L’Avvocato Generale ben individua il campo di applicazione della norma ed al paragrafo 84 delle sue conclusioni osserva: “l’«ingerenza» nella libertà di espressione degli utenti è certamente imputabile al legislatore dell’Unione. Questi ne è, infatti, l’istigatore. [….]”.
Contraddittorio e precedenti.
Secondo la Repubblica di Polonia, rimettendo ai prestatori il diritto (e l’onere) di filtrare i contenuti all’ingresso, si impedirebbe ogni dibattito pubblico sul contenuto, privando in tal modo la libertà di espressione della sua funzione stessa di vettore del pluralismo. Del resto, con la sentenza L’Oréal e a. C324/09, fu confermata l’assenza di obbligo generale di sorveglianza e nel caso Scarlet Extended si è persino affermata l’inefficacia dell’ingiunzione che obblighi il prestatore a predisporre un sistema di filtraggio applicabile a «tutte le comunicazioni elettroniche che transitano per i suoi servizi» e dunque «indistintamente a tutta la sua clientela». Più di recente, con la sentenza Glawischnig-Piesczek, la Corte ha ritenuto che il gestore di un social network non ha l’obbligo di sorvegliare la totalità delle informazioni caricate su tale rete. Al contrario, tale obbligo è «specifico», poiché si trattava di ricercare e bloccare un’informazione diffamatoria «precisa».

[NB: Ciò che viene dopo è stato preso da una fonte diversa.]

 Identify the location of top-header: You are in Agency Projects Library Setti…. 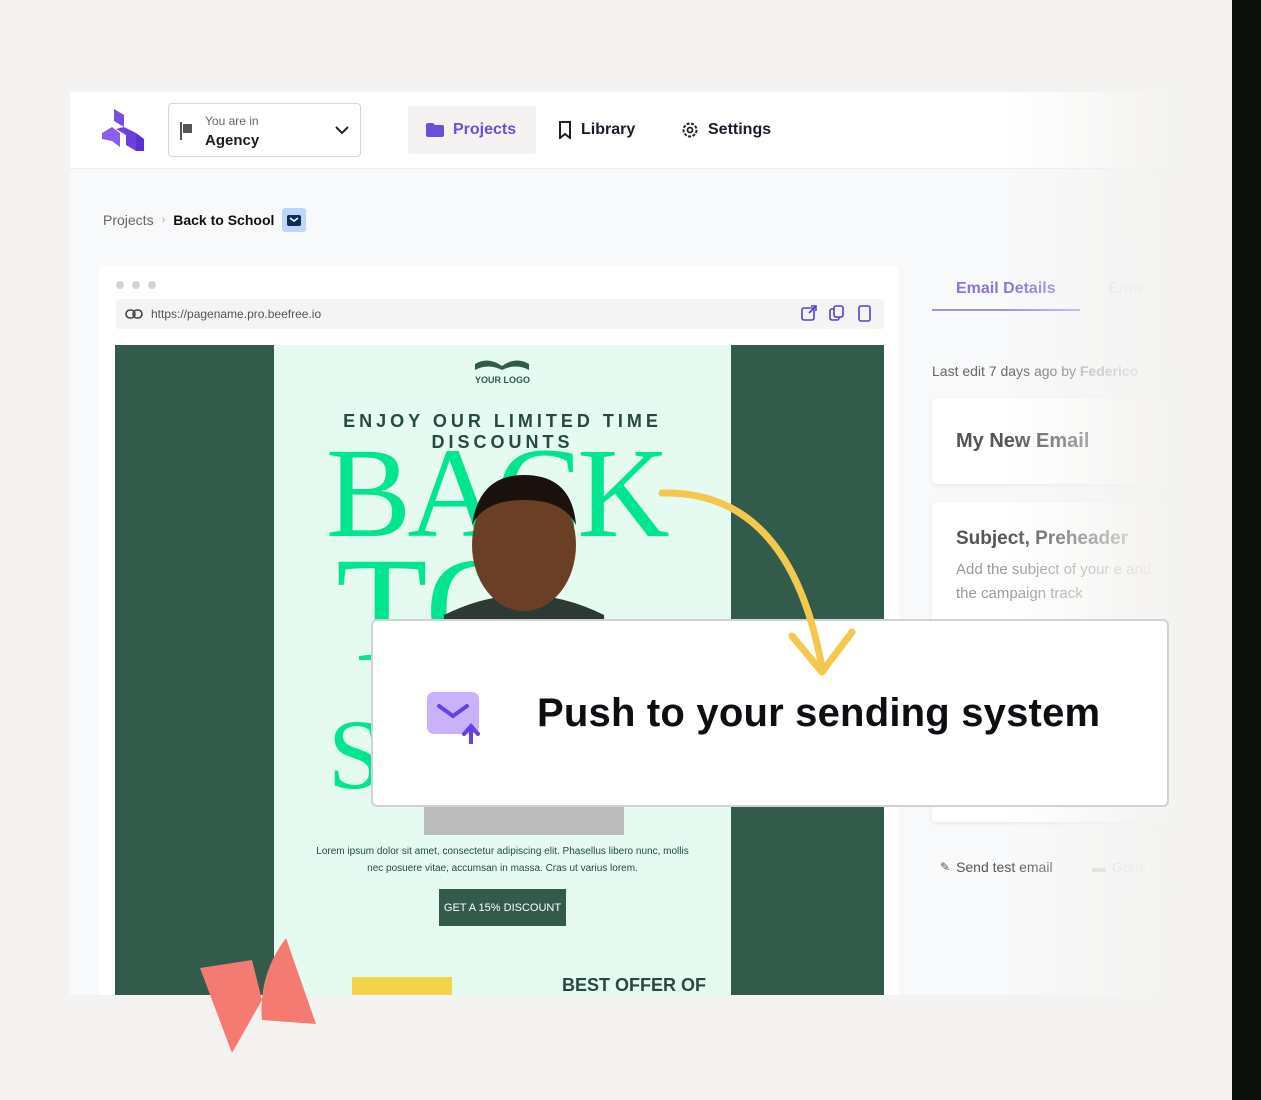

Come si applica il principio di proporzionalità?
Secondo una giurisprudenza costante della Corte, una limitazione è considerata «proporzionata», allorquando la limitazione all’esercizio di un diritto fondamentale causati non sono sproporzionati rispetto agli scopi perseguiti ed effettuata «nel rispetto della necessaria conciliazione tra i requisiti connessi alla tutela di questi diversi diritti fondamentali» e di un «giusto equilibrio tra di essi».
Secondo l’Avvocato Generale non sussiste alcuna violazione della libertà di espressione, giacché i prestatori sono tenuti a rilevare e bloccare soltanto i contenuti manifestamente illeciti, ovvero che siano «identici» e «equivalenti» a tali materiali.
Sarebbe, pertanto, giustificato il controllo preventivo solo in questi casi, incombendo agli utenti interessati di dimostrare la liceità del contenuto nell’ambito del meccanismo di reclamo.
Al contrario, ogniqualvolta il contenuto non sia manifestamente illecito, esso non potrà in alcun modo essere oggetto di controllo preventivo.